Under Russian law, those  found guilty of participating or financing extremism can be sentenced to up to 12 years in prison, according to the international advocacy group Human Rights Watch. The ruling is seen by critics as effectively banning any form of organized advocacy on behalf of LGBTQ rights.

“It’s a bleak, bleak part of history for Russian LGBTQ society, unfortunately,” said Renat Davletgildeev, an LGBTQ activist and journalist who fled Russia last year. “And we are only on the first step on the way to hell.”

A ban on consensual same-sex intimacy was  outlawed in Russia after the fall of the Soviet Union in 1991. But in more recent years, the Russian government has passed a series of laws restricting LGBTQ rights.

In 2013, the Russian government passed legislation that has become known worldwide as the nation’s “gay propaganda law,” making it illegal “to spread information about nontraditional sexual behavior” to minors. 

Police detained more than 100 gay and bisexual men in Chechnya, a republic of Russia, and subjected them to torture in 2017, according to human rights groups. The Russian and Chechen governments have both maintained that the persecution never took place.

As part of a referendum to allow Putin to stay in power until 2036 if he chooses to, Russians in 2020 voted in favor of a constitutional amendment that defines marriage as exclusively between a man and a woman.  

Last year, Russian lawmakers expanded the “gay propaganda law” to apply to adults, effectively banning public symbols or gestures of “nontraditional sexual relations.” Those found to be in violation of the law could face up to 400,000 roubles ($6,500) in fines. A Russian court also disbanded the nation’s largest LGBTQ advocacy group, the Russian LGBT Network, last year.

In July, Putin signed a measure into law that would ban gender-affirming care in Russia.

While acknowledging the deterioration of LGBTQ rights in Russia, Tanya Lokshina, an associate director at Human Rights Watch, described the police raids on gay bars as “particularly extreme.”

“They’re not going to go after each and every LGBT person who exhibits their sexual orientation,”  she explained in an interview with NBC News last week. “But, they’re going to go after some people — which will make it clear to everyone else — that you have to shut up or else because that’s the way the Russian government operates.”

Critics of the recent Supreme Court ruling said they were not surprised by its timing, arguing that it is aimed at further vilifying LGBTQ people ahead of the upcoming presidential elections in March. Putin announced his candidacy for the election he is all but certain to win last week.
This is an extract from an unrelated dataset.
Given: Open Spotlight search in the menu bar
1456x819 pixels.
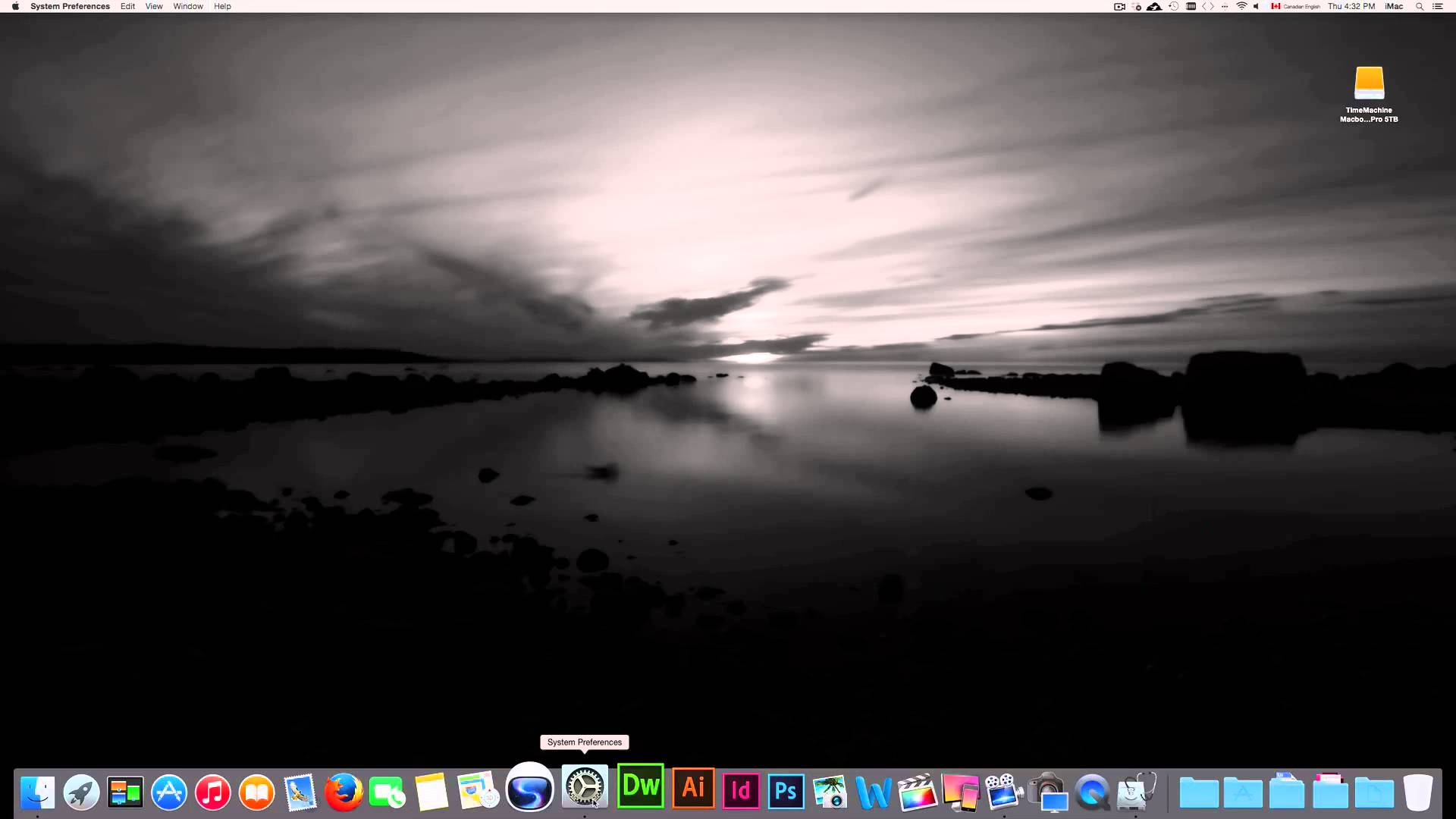Looking at the screenshot, I should click(1420, 6).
“They need to feed this idea of the country surrounded by enemies who want to destroy us,” Maria Alyokhina, a member of Russia’s activist punk rock group Pussy Riot, said in a reference to the Kremlin. 

Alyokhina, who is queer and has been arrested for her activism several times, escaped Russia last year disguised as a food delivery person in order to slip past a police guard while she was under house arrest. She said the recent Supreme Court ruling will force LGBTQ Russians to go further into hiding.

“In Russia, there is a dark joke that there is no level of bottom,” she said. “So, it definitely can be worse, and with this terrible law it would be worse.”